What goes in the lay of the land?

January 31, 2011

Filed under: Strategic Planning — Tags: — jonathanpoisner @ 4:43 pm

I’ve spent some time today thinking about the “lay of the land” and what goes into it in an effective strategic planning process.

The “lay of the land” is a term of art used by some to describe a series of statements about the world that forms the context for the strategic plan.   I actually personally prefer the language “strategic assumptions” to describe these statements.

They may be statements of fact, predictors of the future, or statements that constitute a theory of change about why the activities you pursue lead to the goals or outcomes you desire.

An example of a fact would be: the population of Oregon is 3,825,657 as of July 2009.  Or: The U.S. Senate currently is controlled by a Democratic majority and the House by a Republican majority.

An example of a predictor would be:  The proportion of the population older than 65 is slated to rise from X% to Y% over the next 10 years.  Or: The U.S. Congress will remain highly polarized along partisan lines over the next 5 years.

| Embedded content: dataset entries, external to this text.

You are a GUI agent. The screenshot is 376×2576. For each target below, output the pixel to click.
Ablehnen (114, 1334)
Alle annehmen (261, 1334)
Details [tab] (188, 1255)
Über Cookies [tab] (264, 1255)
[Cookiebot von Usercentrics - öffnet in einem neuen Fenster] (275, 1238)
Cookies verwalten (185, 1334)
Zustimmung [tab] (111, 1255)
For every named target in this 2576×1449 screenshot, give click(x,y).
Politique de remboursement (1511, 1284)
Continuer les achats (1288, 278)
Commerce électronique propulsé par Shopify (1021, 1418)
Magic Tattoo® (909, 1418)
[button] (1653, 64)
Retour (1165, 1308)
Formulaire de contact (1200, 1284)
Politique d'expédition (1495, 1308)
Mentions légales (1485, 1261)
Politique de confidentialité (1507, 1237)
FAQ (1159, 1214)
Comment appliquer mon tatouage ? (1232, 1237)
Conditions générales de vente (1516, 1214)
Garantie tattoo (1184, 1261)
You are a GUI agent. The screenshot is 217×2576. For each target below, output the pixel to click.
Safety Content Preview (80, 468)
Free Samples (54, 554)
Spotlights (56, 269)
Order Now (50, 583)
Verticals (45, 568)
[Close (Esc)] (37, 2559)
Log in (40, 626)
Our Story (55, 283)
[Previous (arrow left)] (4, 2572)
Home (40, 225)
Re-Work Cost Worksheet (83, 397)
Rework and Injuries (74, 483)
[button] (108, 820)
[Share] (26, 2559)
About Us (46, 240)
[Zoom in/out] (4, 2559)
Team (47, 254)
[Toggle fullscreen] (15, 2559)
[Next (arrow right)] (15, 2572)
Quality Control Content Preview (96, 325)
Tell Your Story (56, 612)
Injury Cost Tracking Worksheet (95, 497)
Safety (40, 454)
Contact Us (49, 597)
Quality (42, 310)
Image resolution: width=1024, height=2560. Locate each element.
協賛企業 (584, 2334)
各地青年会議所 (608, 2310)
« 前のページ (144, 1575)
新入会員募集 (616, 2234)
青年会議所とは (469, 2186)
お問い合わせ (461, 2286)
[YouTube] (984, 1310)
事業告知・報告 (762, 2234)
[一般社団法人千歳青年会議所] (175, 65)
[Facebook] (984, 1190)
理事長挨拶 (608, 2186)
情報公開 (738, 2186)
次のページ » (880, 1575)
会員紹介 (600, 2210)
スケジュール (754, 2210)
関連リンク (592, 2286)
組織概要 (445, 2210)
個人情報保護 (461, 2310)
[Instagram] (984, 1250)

An example of a theory of change statement would be:  Members of Congress are more likely to vote as an organization desires if they feel it can help them win their next reelection or if they fear it may target them for defeat.  Or: Lobbyists with long-time relationships with members of the state legislature are better positioned to get legislators to cast tough votes.

I have seen strategic plans that boil down this section to a couple of paragraphs.  And I’ve seen a strategic plan that contained 6 pages of very dense demographic information.

As is often the case, I’m not a fan of either extreme.

The importance of including strategic assumptions is that making assumptions explicit almost always help people get on the same page.  I often find that when two people are arguing “past each other,” it’s usually because they have different underlying assumptions and don’t realize it.

Making your assumptions explicit also provides a very useful tool to determine when, if ever, you should revisit your plan.  The answer — when one of your key assumptions proves to not be true.

If folks have examples of lay of the land sections from their strategic plan they’d be willing to share with me, I’m interested in seeing more.

And if you have thoughts about what has or has not worked in your own strategic planning processes, please share them.